US government expected to approve first private moon mission
US officials may approve a commercial mission to the moon, putting space travel beyond Earth’s orbit in the purview of the private sector for the first time in history.
The Wall Street Journal reported on Sunday that the government is close to officially endorsing a mission for space startup Moon Express, citing unnamed sources.
Once the details are worked out, the company will send a craft to escort a 20-pound payload of scientific gear to the moon in the second half of 2017.
"We've been a regulatory pathfinder out of necessity," because up until now "only governments have undertaken space missions beyond Earth orbit," Moon Express founder and CEO Bob Richards told the Journal.
The company is one of 16 that is competing for the Google Lunar X prize, which will award $20 million to the first firm to land a craft on the moon that can travel across the surface of the moon and send photographs back to Earth.
Federal approval is needed because private companies would need to comply with decades-old international space treaties that the US is privy to. The expected decision would set a precedent for the commercial use of space travel, paving the way for other private ventures who are already publicly trying to do business outside of Earth.
SpaceX CEO Elon Musk, for example, has plans to send an unmanned craft to Mars in 2018 to begin preparations for a human mission that is slated for 2024. Other companies have plans to mine asteroids and track potentially hazardous asteroid debris.
READ MORE: SpaceX to carry humans to Mars by 2024, says Elon Musk (VIDEO)
If the current trajectory is anything to go by, then space travel may be in the hands of private companies. Nearly 4.5 percent of the entire federal budget in 1966 went to NASA, but by 2014 this number had dropped to 0.5 percent – and with an ever-rising national debt, even more budget cuts have been proposed for the agency.
Meanwhile, private space exploration is becoming cheaper than ever.
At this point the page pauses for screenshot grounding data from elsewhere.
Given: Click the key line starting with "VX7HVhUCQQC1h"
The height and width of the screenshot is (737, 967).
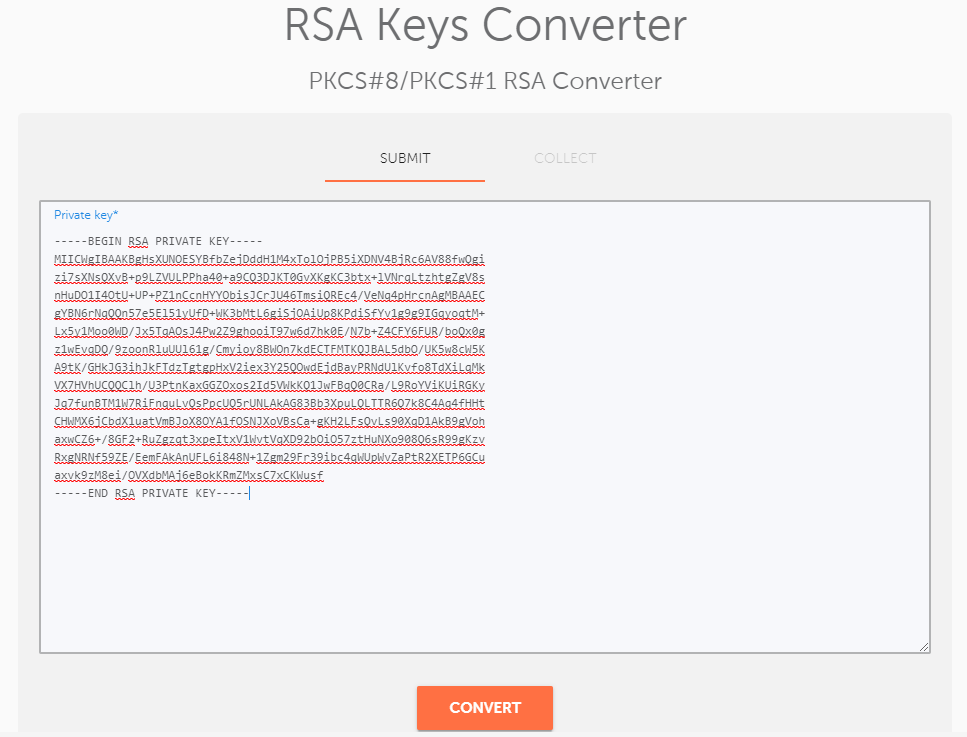Looking at the screenshot, I should coord(270,385).
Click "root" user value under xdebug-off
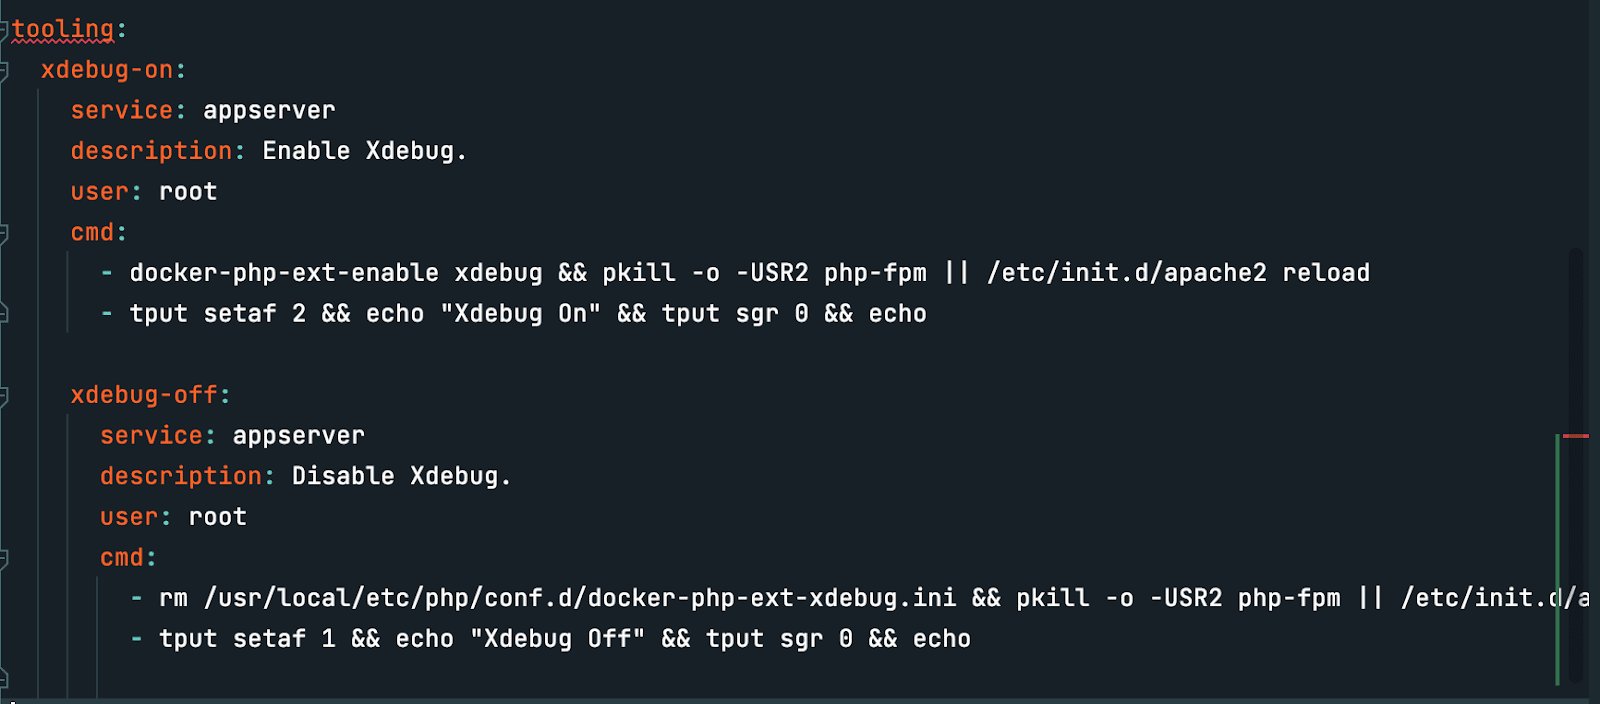 click(x=217, y=517)
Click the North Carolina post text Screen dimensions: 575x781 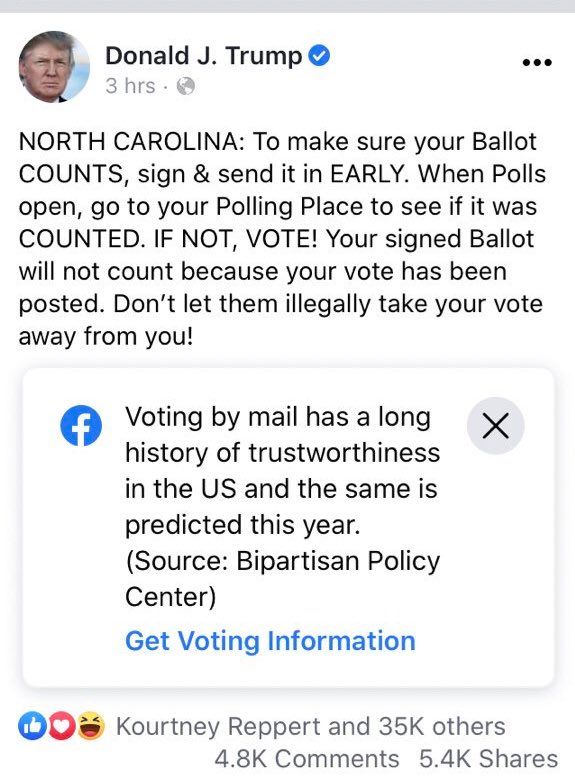point(283,239)
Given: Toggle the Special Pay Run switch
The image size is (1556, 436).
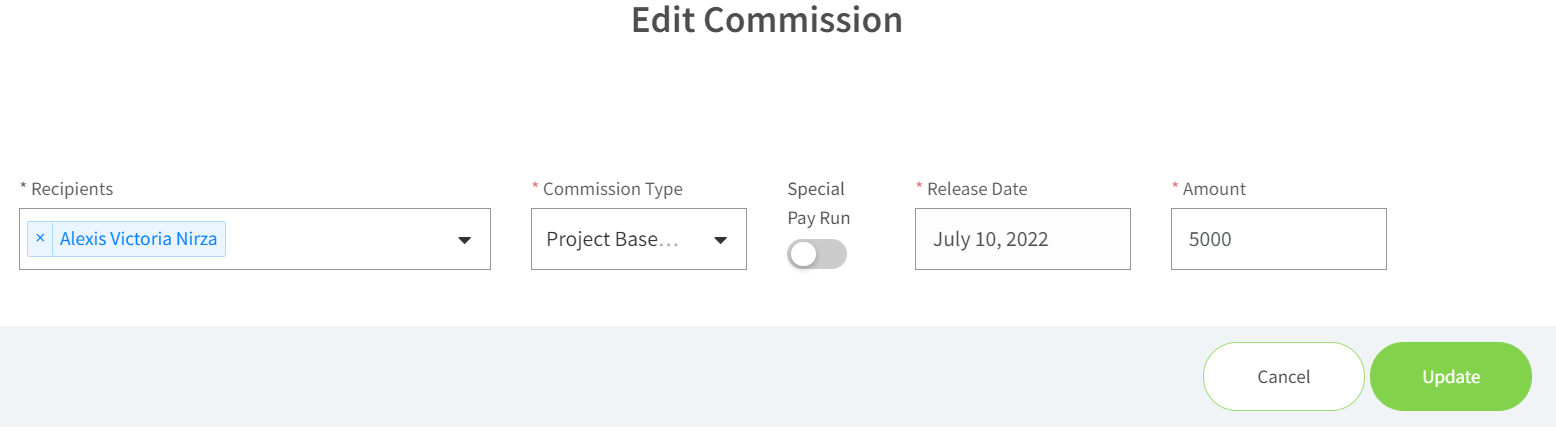Looking at the screenshot, I should pyautogui.click(x=817, y=254).
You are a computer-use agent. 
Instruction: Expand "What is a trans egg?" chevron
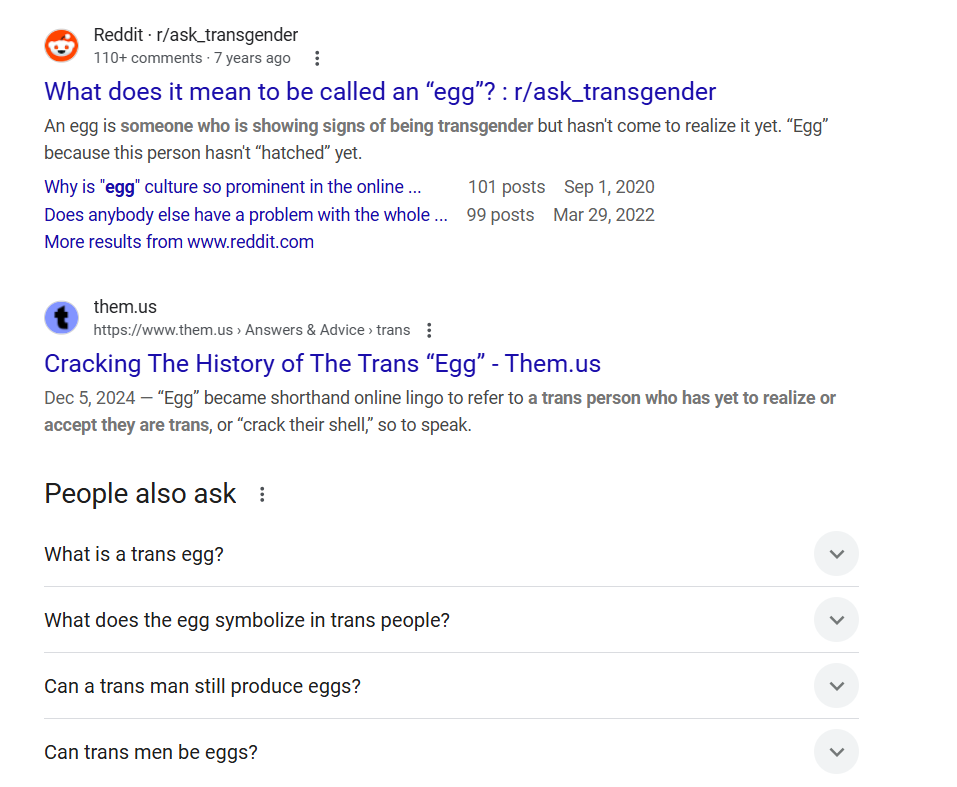836,554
Moon Express projected six years ago that a moon mission would cost $50 million, but now thinks it will cost only half that, The Wall Street Journal reported.
NASA hasn’t reached the surface of the Moon since 2009, when it sent its LCROSS spacecraft as an impactor to explore the presence of ice on the moon. The agency’s future planned missions involve sending low-cost orbiters to scan the Moon’s surface in lieu of actual landers.
Russia hasn’t had a lunar lander program since 1976. Last week, however, Airbus signed an agreement with state space agency Roscosmos to create a new system to autonomously guide a robotic lander to a safe position on the Moon’s surface. The lander, called Luna-Glob, is expected to be launched in 2025.